Text excerpt →
Evans argues massive capital investment may only get you a seat at the table, not a competitive edge. He likens AI infrastructure costs to airplane manufacturing or the semiconductor industry: no network effects, but every generation becomes more difficult and expensive, leaving a handful of companies able to stay on the frontier. Yet, TSMC, though holding a de facto monopoly in cutting-edge chips, does not gain leverage or value extraction power upstream in the tech stack.

Evans notes developers must build for Windows because it has almost all users—users must buy Windows PC because it has nearly all developers—this is network effect. But if you invent a great new app or product using generative AI, you can just call the foundational model via API in the cloud, and users neither know nor care which model you used.

Loss of Product Leadership: Strategy Constrained by the Lab

Evans quotes OpenAI product head Fidji Simo in 2026: “Jakub and Mark set the long-term research direction. After months of work, amazing results emerge, then the researchers reach out and say: ‘I have something cool. How will you use it in chat? How will you use it in our enterprise product?’”

This contrasts sharply with Steve Jobs’s famous line from 1997: “You must start with the customer experience and work backward to the technology. You can’t start with the technology and try to figure out where to sell it.”

Evans observes that when you’re a product lead at an AI lab, you don’t control your roadmap, and your ability to set product strategy is very limited. You open your email in the morning, see what the lab has developed, and your job is to turn it into a button. Strategy happens elsewhere—but where?

This problem highlights the fundamental challenge OpenAI faces: unlike Google in the 2000s or Apple in the 2010s, OpenAI’s smart and ambitious employees do not have a genuinely effective product others cannot replicate. Evans suggests one way to interpret OpenAI’s activity over the past 12 months is that Sam Altman deeply realizes this, and before the music stops, tries to convert the company’s valuation into more durable strategic positioning.

Most of last year, OpenAI’s answer seemed to be: “do everything, all at once, immediately.” Application platforms, browser, social video app, partnership with Jony Ive, medical research, advertising, etc. Evans thinks some of this looks like “all-out assault,” or simply the result of quickly hiring many aggressive people. Sometimes it feels like people copy the forms of past successful platforms, but don’t fully understand their purpose or dynamic mechanisms.

Required tasks →
[a] In the text on Evans's analysis of OpenAI's strategy, which two industries does Evans compare AI infrastructure costs to?
[b] Extend the text on Evans's analysis of OpenAI's strategy, starting after its last sentence.

Information shown →

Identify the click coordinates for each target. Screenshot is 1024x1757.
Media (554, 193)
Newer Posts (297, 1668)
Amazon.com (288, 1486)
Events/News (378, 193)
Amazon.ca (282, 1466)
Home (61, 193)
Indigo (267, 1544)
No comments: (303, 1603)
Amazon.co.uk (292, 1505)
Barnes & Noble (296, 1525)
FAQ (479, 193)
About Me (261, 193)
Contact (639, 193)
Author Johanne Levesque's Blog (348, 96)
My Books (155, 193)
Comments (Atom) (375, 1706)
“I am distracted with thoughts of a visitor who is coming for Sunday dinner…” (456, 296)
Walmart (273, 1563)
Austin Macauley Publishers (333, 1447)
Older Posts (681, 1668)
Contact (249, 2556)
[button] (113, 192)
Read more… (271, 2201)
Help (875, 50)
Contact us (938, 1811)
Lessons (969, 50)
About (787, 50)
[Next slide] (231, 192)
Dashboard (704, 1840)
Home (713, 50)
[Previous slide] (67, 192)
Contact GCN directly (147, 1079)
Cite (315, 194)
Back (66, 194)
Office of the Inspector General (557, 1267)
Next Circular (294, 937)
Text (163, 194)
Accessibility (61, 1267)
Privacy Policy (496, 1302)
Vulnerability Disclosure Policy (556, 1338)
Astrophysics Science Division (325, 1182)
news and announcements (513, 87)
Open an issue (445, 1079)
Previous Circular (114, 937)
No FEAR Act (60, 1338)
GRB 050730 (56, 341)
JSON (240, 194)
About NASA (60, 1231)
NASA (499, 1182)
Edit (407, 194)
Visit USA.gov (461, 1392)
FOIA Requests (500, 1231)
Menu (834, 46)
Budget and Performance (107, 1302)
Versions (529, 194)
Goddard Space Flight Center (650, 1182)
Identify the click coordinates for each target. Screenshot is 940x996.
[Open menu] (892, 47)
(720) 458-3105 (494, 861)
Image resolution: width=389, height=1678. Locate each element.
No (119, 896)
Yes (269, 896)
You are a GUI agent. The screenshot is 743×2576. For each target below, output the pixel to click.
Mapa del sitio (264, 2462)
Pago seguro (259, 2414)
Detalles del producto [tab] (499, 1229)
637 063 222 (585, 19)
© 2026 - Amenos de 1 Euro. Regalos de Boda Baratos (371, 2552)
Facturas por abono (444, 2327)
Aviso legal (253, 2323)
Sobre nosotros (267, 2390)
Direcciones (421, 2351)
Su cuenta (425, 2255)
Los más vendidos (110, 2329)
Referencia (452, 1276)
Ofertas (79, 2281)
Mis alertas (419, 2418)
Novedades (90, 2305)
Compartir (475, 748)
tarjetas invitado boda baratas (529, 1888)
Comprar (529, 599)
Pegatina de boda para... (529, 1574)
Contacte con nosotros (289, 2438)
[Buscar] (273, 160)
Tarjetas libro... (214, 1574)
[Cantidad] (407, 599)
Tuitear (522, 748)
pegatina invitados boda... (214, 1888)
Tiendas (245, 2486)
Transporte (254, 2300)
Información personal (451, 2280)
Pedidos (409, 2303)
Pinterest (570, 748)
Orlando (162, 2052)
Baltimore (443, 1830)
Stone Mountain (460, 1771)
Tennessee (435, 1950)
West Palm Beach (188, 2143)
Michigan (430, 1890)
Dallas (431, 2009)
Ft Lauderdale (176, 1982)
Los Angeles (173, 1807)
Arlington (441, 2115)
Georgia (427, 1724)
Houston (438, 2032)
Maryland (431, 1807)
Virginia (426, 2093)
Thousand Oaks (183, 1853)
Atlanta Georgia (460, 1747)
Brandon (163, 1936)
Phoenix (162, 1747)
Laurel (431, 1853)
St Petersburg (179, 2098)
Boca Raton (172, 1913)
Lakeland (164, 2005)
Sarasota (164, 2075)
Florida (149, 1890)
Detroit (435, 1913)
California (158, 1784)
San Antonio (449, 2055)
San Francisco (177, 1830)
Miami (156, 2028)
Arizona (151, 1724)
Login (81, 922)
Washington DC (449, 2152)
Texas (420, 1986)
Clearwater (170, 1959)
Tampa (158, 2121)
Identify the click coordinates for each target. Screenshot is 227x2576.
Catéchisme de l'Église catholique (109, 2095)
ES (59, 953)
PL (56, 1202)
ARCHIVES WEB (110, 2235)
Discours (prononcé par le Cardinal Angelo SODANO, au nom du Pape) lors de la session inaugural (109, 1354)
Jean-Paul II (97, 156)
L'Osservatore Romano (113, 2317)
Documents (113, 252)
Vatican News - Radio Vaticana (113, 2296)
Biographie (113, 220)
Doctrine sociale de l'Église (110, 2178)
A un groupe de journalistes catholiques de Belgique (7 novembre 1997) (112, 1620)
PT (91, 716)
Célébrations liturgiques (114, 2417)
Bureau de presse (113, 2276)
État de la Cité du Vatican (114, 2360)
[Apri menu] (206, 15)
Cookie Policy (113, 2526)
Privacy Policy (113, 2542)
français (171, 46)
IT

Replies →
[a] Airplane manufacturing and the semiconductor industry.

[b]
Evans repeatedly uses terms like platform, ecosystem, leverage, and network effect, but admits these are widely used in tech and quite vague. He quotes his college medieval history professor Roger Lovatt: power is the ability to make people do things they don’t want to—that is the real issue: does OpenAI have the ability to get consumers, developers, and enterprises to use its systems more regardless of what the system actually does? Microsoft, Apple, and Facebook once had this ability, and Amazon has it too.

Evans suggests a good way to interpret the Bill Gates quote is: what a platform fundamentally achieves is leveraging the creativity of the entire tech industry, so you don’t have to invent everything yourself, and can build much more at scale, but all done on your system, under your control. Foundational models are indeed multipliers; a lot of new things will be built on them. But do you have a reason for everyone to use your product even if competitors have built the same thing? Do you have a reason to keep your product superior regardless of how much money and effort rivals invest?

Evans concludes that without these advantages, all you have is daily execution. Out-executing everyone else is certainly an aspiration; some companies do manage it for extended periods, even convince themselves they’ve institutionalized it—but it is not a strategy.